**About this task**
Copy out all the lines of the data that hold the word "agent".

(Stored data)
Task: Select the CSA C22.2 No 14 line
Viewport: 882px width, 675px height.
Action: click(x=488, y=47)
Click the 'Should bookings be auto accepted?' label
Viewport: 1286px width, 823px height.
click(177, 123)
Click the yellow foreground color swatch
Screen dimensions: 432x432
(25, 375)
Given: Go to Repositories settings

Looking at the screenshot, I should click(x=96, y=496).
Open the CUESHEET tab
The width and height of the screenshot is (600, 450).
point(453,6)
---
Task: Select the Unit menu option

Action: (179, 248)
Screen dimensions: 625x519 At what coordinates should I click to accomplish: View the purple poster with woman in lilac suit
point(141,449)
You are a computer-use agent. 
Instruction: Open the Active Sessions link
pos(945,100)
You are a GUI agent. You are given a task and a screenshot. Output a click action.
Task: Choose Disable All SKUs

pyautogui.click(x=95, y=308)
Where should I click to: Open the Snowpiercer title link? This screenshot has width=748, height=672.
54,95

**Answer to this exercise**
You are a computer-use agent. 
You are a GUI agent. You are given a task and a screenshot. Output a click action.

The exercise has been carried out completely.